*** PAGE TEXT ***
Nature Identical Compounds (NICs) are the chemically synthesised pure active principles of EOs and belong to a variety of chemical classes. NICs are considered promising compounds due to their antibacterial activity both alone and in combination with conventional antibiotics, as well as due to their antioxidant activities (Hammer et al. Citation1999; Zyl et al. Citation2006; Giovagnoni et al. Citation2019). In addition, they can be very advantageous, compared to essential oils, for a possible commercial application thanks to their lower costs as well as their ease of use in experimental studies (García Beltrán and Esteban Citation2022).
Due to their chemical characteristics, to be included in commercial feeds, EOs and NICs must be adsorbed or emulsified using carriers. Non-ionic surfactants such as polysorbates represent valid alternatives to this scope (Simoni et al. Citation2020). However, the interaction of both EOs and NICs with carriers may alter their antimicrobial activity (AAc), as reported by several authors (Remmal et al. Citation1993; Pavoni et al. Citation2020). The European Food Safety Authority (EFSA) reported that Tween 20 is an effective feed emulsifier that promotes and maintains the homogeneous distribution of feed materials and/or additives in feedstuffs (European Food Safety Authority Citation2005). The safety of Tween 20 for oral administration was confirmed at a maximum daily exposure of 0-25 mg/kg of body weight/day (Hazardous Substances Data Bank (HSDB), Citation2023). Consequently, its use in feed seems a possible option.
*** PROVIDED DATA ***
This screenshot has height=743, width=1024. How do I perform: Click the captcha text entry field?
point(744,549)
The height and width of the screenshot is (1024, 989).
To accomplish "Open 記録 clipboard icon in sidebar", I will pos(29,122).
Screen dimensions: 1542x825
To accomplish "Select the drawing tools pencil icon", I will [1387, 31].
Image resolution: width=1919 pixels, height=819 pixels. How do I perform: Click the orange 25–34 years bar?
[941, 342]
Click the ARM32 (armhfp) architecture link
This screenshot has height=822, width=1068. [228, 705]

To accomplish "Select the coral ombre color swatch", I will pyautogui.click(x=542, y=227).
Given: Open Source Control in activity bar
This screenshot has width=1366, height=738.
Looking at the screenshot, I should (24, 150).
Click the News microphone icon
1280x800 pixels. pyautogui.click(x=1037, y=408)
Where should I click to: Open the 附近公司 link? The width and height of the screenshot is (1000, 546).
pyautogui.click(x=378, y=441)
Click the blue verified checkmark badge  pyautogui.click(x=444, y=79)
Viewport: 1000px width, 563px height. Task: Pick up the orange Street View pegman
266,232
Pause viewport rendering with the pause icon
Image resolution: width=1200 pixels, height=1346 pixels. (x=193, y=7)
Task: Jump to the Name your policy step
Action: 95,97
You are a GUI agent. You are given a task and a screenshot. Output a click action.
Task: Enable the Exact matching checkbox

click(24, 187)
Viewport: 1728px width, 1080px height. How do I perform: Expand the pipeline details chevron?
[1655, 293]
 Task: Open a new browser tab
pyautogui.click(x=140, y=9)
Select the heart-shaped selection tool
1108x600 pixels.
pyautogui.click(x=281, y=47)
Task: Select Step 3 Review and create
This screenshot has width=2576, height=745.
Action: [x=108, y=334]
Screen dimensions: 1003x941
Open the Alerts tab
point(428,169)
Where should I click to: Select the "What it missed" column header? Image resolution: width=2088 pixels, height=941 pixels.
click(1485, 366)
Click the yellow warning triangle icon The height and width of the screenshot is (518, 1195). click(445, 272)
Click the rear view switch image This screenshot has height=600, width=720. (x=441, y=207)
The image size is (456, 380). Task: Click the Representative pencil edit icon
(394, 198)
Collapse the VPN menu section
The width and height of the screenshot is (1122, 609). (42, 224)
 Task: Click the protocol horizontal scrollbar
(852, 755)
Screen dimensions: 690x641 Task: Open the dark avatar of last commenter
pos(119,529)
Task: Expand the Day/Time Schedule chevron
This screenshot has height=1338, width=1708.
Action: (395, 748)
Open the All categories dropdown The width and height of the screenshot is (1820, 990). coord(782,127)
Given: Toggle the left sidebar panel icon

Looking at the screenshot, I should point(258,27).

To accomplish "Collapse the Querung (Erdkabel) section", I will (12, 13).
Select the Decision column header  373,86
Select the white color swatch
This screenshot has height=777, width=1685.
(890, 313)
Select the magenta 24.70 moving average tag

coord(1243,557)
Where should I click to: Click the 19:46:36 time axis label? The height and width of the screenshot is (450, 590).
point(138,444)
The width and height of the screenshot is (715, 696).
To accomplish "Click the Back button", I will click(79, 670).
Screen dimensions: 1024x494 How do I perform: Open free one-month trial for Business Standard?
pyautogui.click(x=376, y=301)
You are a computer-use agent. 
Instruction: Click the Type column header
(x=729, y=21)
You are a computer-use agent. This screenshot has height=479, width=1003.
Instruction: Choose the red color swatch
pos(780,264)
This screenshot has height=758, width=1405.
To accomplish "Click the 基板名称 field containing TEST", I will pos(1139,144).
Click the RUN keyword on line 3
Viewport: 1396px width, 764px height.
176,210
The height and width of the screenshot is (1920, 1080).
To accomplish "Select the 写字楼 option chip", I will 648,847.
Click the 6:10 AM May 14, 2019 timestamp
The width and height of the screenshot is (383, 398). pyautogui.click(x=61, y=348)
***
Continue the passage on essential oils, nature identical compounds and feed carriers, starting right after its final sentence.

EXERCISE RESPONSE
Based on the above, it appears that the profitable use of EOs and NICs can be influenced by several factors, including variability in composition, stability over time, and the carrier employed for their inclusion in animal feeds and products for animal treatments.
The aim of the present study was to evaluate the stability over time of the AAc of eight EOs of known composition and five NICs, alone and in combination with Tween 20, on four major bacterial livestock pathogens, namely E. coli, S. Typhimurium, S. aureus and MRSA, providing information for their proper use in feedstuff or products for livestock animals.
Materials and methods
Products tested
The Tween 20 emulsifier was provided by Sigma Aldrich (batch n. S7922284015).
Essential oils
The tested EOs and NICs were provided by Biotrade of Malavasi Claudio S.N.C. (Mirandola, MO, Italy). Eight EOs were tested in this study: Melaleuca alternifolia leaf oil (tea tree EO, trade code OE5370), Menthae piperitae aetheroleum herb oil (peppermint EO, trade code - t.c. - OE0228), Origanum vulgare leaf oil (oregano Spain EO, t.c. OE0375), Cinnamomum zeylanicum leaf oil (cinnamon Ceylon leaf EO, t.c. OE0576), Eugenia caryophyllus bud oil (clove bud EO, t.c. OE0898), Thymus vulgaris leaf oil (thyme EO, t.c. OE0969), Lavandula angustifolia herb oil (lavender altitude EO, t.c. OE0985) and Rosmarinus officinalis leaf oil (rosemary EO, t.c. OE1318).
Nature identical compounds
The NICs tested were 5 and included Carvacrol – code S0404041; Cinnamic aldehyde – code S0400710; Terpineol – code S0400648; Thymol – code S0400715; Menthol – code S0401789.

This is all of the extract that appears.